Page MenuHomePhabricator

search authors for a specific death date year
Open, Needs TriagePublicFeature

Description

Feature summary

https://paulina.toolforge.org/ on its advanced search has a checkbox allowing the user to search only for public domain authors.
This feature adds granularity to the search, by allowing the user to seach for authors that died in a specific year, ie., whose works entered or will enter into the public domain in a specific year.

Use case(s) (list the steps that you performed to discover that problem, and describe the actual underlying problem which you want to solve. Do not describe only a solution):

I went to Paulina wanting to see a list of Portuguese authors that will enter the public domain next year. But I could also be going there to see a list of Portuguese authors that entered in the public domain this year (like we have in https://pt.wikipedia.org/wiki/Lista_de_autores_portugueses_que_entram_em_dom%C3%ADnio_p%C3%BAblico_em_2025 ).

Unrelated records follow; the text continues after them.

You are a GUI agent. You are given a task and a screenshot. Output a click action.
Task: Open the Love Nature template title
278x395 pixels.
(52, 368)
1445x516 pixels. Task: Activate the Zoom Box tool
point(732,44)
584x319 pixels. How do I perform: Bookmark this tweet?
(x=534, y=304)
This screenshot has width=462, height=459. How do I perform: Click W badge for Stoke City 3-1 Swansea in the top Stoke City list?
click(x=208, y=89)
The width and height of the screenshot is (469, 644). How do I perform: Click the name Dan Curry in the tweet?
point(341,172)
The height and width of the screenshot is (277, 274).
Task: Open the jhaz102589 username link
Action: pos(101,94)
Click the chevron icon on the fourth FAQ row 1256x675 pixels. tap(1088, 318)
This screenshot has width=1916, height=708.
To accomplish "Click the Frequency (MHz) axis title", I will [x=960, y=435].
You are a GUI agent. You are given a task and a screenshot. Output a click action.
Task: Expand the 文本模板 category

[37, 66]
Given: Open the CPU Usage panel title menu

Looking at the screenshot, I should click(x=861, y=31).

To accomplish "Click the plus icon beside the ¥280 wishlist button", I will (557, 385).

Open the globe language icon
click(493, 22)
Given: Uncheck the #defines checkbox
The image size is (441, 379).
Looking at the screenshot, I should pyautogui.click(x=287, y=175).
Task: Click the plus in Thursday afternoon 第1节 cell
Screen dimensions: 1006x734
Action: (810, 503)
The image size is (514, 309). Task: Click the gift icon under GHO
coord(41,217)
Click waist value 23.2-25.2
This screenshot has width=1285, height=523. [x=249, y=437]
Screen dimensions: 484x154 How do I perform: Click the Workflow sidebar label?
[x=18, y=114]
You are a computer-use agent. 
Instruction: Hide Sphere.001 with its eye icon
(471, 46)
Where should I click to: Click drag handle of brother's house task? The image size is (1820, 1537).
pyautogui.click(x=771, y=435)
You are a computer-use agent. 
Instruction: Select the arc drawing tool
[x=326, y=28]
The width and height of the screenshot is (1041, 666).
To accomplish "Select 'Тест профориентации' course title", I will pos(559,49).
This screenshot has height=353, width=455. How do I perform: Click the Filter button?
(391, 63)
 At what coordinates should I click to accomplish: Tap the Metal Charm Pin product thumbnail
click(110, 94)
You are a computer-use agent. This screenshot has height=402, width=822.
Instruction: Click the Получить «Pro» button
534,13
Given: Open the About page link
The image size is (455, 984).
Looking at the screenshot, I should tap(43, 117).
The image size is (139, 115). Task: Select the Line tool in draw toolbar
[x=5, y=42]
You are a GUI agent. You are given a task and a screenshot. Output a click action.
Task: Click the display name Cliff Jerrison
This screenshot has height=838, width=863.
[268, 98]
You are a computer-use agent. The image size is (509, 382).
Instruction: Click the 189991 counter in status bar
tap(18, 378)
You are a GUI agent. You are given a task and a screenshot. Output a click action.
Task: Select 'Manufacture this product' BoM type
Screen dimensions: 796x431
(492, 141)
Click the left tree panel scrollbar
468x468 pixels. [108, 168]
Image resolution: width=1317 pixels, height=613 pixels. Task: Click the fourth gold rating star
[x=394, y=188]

Benefits (why should this be implemented?):

"Recently in public domain" or "soon to be in public domain" works and authors usually attract more interest - this would make Paulina more attractive/useful.

Related Objects

Event Timeline

Hi @Mind_Booster_Noori @Pepe_piton @Nat_WDU

I fixed this issue. Kindly have a look to check if I'm on the right track.

Here is the link to merge request: https://gitlab.wikimedia.org/toolforge-repos/paulina/-/merge_requests/166

I encountered errors while trying to fix this issue. It was taking a lot of time to load. So I had to optimize the performance by doing a couple of things:

The first, replacing YEAR() function with date range filtering
Before: FILTER(YEAR(?deathDate) = {death_year})
After: FILTER(?deathDate >= "{death_year}-01-01T00:00:00Z"^^xsd:dateTime && ?deathDate < "{death_year_plus_one}-01-01T00:00:00Z"^^xsd:dateTime)
Date range comparisons can use indexes; YEAR() requires computing the year for every date

The second was changing from GET to POST method
Before: SPARQL queries sent via GET with URL encoding
After: SPARQL queries sent via POST in request body

This avoids URL length limits and URL encoding issues
Also, POST is the recommended method per SPARQL 1.1

Then, the query structure optimization
Before: Date filter applied after fetching all data
After: Date filter applied early in the query
This filters reduce the dataset before expensive operations

I also replaced SERVICE wikibase:label with explicit label fetching
Before: SERVICE wikibase:label (was returning Q-numbers as fallbacks)
After: Explicit ?author rdfs:label ?authorLabel with language filtering
Basically, direct label fetching is more efficient and avoids the SERVICE overhead

The main improvement comes from using date range comparisons instead of the YEAR() function, which can leverage database indexes and significantly reduces computation time.

The next thing I'll be fixing is the user experience, to add a check for authors that entered the public domain the previous year, and those who will enter the public domain next year.

I also need to make the input field more intuitive, instead of using a dropdown, it should use a type to select.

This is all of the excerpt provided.